> Problems
**1.** Reproduce the passage on Einstein and the photoelectric effect from "At the end of" to "physics was born.", switching "clerk" to "examiner".
**2.** Answer these about the passage on Einstein and the photoelectric effect:
(a) What was proposed for Physics research grants at the end of the 19th century?
(b) What job did the school dropout hold when he published his papers?
(c) For which paper did Einstein win the Nobel prize?

> Quoted passage

-=-=-

At the end of 19th century, it was proposed that all research grant to Physics stop as there was nothing new to be discovered or theorized and all phenomenon had been almost satisfactorily explained. How far this was away from the truth, nobody realized it then. Just six years later in 1906 a school drop out working as a patent registration clerk published 3 papers in one year and changed Physics completely. The clerk was Albert Einstein and the papers were on Special Relativity, General Relativity and the Photoelectric effect. Though Einstein is famous for his theory of relativity, he never won the Nobel prize for it. He won the Nobel prize for his paper on the photo electric (PE) effect in 1921 after 15 years. Without going into the details of the PE effect, it threw up a question on the nature of light and the Quantum physics was born.

-=-=-

> Stored records
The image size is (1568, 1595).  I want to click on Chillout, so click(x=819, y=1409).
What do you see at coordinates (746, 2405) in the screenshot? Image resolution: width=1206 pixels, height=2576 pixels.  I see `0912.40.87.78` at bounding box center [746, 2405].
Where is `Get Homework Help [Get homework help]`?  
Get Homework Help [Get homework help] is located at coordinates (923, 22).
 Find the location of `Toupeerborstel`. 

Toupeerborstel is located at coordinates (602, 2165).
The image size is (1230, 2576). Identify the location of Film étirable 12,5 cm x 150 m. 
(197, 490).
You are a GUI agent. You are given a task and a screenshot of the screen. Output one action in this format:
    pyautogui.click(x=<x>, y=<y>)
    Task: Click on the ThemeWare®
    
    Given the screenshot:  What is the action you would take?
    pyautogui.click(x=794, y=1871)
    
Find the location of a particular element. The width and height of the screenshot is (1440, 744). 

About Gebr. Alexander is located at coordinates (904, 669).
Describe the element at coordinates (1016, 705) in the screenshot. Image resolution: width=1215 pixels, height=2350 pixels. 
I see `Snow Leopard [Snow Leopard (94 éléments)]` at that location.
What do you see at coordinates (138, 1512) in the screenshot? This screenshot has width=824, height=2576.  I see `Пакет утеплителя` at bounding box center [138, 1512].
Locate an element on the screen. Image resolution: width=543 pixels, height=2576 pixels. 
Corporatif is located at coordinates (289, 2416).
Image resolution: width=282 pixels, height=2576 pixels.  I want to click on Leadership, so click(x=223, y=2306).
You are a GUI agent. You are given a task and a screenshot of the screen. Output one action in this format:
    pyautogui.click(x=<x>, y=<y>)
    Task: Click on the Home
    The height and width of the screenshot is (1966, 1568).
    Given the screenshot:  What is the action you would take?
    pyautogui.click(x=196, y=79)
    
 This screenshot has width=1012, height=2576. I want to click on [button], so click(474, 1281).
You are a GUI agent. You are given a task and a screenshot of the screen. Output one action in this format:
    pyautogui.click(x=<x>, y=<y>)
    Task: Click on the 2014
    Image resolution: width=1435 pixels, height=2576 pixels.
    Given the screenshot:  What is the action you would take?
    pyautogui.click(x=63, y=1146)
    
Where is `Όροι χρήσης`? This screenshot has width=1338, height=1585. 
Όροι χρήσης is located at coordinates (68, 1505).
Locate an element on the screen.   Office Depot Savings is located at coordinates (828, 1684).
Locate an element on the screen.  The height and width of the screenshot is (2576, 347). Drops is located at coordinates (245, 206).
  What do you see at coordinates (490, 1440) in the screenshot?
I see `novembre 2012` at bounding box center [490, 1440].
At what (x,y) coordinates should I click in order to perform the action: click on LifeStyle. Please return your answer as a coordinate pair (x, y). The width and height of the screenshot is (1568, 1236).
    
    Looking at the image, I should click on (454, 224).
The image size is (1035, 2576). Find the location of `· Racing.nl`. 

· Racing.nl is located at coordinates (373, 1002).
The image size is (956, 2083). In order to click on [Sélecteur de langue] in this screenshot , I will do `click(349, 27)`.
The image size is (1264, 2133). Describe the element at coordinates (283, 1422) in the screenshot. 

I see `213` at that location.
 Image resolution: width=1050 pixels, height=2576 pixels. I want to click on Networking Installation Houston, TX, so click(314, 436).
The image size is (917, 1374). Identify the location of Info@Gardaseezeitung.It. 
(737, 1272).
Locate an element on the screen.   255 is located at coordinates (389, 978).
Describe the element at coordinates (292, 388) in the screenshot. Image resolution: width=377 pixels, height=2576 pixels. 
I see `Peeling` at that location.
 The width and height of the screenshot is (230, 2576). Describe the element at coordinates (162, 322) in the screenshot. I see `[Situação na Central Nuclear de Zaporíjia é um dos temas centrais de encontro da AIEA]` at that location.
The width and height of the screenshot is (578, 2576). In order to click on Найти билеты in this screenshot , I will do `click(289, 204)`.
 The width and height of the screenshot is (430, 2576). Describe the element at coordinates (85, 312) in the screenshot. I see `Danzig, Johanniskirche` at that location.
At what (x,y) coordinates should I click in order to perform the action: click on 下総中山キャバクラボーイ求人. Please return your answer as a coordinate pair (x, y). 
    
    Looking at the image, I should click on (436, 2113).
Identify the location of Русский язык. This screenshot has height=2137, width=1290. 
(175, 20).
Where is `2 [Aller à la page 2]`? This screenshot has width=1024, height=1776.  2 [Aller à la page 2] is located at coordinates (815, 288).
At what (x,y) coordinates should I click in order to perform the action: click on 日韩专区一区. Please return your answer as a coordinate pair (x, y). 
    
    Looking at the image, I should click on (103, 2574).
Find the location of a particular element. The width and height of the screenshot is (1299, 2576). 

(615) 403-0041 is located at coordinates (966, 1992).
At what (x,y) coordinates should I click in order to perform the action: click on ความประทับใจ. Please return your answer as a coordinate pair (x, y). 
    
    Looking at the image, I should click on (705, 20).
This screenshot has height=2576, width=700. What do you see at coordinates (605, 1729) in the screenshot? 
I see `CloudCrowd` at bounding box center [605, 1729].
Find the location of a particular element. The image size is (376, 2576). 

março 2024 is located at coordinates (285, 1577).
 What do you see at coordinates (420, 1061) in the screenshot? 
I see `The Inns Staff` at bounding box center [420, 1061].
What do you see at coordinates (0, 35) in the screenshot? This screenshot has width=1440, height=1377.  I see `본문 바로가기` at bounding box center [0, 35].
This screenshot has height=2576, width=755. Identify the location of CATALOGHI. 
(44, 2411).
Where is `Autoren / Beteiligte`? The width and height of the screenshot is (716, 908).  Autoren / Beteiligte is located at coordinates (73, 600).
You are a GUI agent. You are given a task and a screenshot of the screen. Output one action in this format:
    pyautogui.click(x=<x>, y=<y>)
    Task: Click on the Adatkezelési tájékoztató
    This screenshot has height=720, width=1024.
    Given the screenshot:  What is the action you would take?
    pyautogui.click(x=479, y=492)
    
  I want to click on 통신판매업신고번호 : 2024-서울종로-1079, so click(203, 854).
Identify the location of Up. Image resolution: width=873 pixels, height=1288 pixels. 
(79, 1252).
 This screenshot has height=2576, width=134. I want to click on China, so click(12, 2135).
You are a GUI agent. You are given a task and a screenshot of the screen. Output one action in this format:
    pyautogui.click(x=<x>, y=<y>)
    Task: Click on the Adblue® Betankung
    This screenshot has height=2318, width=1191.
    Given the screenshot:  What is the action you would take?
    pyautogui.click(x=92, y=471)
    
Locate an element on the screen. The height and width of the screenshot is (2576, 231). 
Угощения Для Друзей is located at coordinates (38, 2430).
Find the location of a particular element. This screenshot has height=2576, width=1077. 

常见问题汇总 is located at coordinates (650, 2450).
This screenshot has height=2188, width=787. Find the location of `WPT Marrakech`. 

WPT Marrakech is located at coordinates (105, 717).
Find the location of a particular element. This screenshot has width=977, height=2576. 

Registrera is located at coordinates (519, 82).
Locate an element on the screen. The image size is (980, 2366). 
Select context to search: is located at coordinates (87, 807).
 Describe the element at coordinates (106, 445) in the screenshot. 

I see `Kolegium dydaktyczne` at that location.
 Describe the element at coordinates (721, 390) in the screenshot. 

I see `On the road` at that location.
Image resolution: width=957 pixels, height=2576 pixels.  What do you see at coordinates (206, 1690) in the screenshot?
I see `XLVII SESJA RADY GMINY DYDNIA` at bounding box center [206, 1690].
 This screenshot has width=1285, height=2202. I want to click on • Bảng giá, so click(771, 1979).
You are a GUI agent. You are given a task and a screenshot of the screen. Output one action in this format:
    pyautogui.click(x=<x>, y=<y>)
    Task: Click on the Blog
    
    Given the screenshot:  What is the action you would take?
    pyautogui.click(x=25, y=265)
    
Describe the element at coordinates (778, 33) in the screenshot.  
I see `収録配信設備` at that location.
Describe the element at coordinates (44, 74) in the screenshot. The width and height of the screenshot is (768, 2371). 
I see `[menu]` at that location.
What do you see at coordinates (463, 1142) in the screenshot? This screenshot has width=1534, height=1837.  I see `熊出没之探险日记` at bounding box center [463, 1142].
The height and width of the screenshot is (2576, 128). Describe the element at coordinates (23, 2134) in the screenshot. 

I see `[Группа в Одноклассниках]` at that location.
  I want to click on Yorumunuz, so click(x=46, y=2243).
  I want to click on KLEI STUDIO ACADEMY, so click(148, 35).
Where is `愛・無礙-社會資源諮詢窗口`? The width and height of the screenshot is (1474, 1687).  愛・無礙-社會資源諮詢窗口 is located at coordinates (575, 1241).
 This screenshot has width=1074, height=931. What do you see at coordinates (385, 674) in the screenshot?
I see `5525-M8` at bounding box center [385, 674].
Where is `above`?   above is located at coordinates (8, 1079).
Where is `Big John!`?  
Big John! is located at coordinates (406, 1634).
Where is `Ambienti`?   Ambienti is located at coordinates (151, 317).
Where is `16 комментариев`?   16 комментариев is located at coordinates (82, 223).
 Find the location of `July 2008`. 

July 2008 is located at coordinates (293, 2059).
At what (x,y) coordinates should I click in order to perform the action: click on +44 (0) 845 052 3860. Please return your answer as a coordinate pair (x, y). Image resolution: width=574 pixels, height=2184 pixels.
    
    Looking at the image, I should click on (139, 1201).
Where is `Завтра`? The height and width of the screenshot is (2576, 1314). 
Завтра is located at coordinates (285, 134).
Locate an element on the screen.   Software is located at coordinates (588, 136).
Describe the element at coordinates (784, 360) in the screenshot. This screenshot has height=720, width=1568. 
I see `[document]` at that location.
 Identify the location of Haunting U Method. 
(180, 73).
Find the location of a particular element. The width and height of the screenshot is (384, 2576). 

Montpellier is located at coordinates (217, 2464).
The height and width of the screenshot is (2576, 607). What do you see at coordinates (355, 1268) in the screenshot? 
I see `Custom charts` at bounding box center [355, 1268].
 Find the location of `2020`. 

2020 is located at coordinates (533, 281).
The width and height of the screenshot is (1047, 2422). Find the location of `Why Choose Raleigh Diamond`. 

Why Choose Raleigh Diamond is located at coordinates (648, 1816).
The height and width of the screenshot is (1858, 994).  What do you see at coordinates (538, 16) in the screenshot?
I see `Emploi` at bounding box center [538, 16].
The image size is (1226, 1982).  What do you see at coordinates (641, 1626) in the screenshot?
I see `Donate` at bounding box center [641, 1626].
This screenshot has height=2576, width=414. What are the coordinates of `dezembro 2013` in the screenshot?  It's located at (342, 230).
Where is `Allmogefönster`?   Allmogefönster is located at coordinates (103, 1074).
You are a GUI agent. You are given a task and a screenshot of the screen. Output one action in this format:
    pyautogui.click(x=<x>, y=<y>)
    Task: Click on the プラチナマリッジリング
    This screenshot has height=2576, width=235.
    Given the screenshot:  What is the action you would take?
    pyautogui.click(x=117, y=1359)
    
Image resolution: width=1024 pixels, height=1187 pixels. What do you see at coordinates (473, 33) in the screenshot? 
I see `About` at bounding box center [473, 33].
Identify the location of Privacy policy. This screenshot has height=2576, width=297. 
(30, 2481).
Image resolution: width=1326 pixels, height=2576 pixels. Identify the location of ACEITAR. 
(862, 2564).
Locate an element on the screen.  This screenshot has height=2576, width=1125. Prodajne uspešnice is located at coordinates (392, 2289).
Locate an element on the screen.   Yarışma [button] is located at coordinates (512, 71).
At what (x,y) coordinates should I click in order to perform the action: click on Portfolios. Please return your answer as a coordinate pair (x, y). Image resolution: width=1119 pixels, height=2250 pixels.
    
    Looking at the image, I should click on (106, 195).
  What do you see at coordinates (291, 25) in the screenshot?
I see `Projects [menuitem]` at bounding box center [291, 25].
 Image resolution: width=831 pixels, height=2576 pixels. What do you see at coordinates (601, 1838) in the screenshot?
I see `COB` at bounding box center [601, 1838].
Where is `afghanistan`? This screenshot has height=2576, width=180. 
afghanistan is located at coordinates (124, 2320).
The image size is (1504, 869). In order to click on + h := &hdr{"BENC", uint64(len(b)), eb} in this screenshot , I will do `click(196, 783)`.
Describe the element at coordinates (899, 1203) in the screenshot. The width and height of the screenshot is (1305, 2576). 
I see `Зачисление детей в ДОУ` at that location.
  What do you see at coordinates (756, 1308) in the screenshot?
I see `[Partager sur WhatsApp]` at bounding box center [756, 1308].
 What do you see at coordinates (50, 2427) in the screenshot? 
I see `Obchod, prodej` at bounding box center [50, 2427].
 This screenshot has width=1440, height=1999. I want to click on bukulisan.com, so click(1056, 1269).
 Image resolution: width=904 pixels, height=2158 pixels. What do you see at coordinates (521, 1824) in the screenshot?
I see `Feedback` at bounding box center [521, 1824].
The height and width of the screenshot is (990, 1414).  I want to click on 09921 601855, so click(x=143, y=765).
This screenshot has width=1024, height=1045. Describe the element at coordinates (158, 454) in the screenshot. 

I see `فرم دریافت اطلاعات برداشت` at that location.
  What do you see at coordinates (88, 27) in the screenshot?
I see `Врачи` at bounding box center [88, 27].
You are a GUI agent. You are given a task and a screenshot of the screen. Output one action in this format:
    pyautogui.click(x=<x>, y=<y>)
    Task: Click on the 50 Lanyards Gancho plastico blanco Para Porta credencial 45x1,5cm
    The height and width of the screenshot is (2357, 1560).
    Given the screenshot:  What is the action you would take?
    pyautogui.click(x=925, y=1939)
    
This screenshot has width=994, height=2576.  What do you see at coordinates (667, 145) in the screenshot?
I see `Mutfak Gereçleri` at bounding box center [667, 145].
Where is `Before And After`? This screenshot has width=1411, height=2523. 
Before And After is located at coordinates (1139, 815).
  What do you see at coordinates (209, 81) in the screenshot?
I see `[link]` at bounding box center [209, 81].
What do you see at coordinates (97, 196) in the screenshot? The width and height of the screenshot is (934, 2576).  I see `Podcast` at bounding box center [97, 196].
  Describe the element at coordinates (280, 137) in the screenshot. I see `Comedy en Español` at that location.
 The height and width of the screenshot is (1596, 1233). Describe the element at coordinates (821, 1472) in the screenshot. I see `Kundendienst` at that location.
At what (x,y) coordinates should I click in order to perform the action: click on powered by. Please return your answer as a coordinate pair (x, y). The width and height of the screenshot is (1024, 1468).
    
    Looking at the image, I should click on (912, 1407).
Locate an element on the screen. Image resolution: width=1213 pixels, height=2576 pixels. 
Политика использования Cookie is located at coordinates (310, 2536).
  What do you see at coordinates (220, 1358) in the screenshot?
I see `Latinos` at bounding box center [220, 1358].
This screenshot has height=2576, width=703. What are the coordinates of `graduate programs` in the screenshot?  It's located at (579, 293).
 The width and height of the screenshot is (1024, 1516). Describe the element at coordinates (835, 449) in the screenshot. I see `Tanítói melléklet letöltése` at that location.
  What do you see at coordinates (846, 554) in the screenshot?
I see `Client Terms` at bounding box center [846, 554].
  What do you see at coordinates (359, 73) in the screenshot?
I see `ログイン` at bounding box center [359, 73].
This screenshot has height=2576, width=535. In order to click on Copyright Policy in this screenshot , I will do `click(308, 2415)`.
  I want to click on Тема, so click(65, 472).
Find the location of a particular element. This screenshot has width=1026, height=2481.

-=-=-

> Answers to each task
**1.**
At the end of 19th century, it was proposed that all research grant to Physics stop as there was nothing new to be discovered or theorized and all phenomenon had been almost satisfactorily explained. How far this was away from the truth, nobody realized it then. Just six years later in 1906 a school drop out working as a patent registration examiner published 3 papers in one year and changed Physics completely. The examiner was Albert Einstein and the papers were on Special Relativity, General Relativity and the Photoelectric effect. Though Einstein is famous for his theory of relativity, he never won the Nobel prize for it. He won the Nobel prize for his paper on the photo electric (PE) effect in 1921 after 15 years. Without going into the details of the PE effect, it threw up a question on the nature of light and the Quantum physics was born.

**2.**
(a) That all research grants to Physics stop.
(b) Patent registration clerk.
(c) His paper on the photoelectric (PE) effect.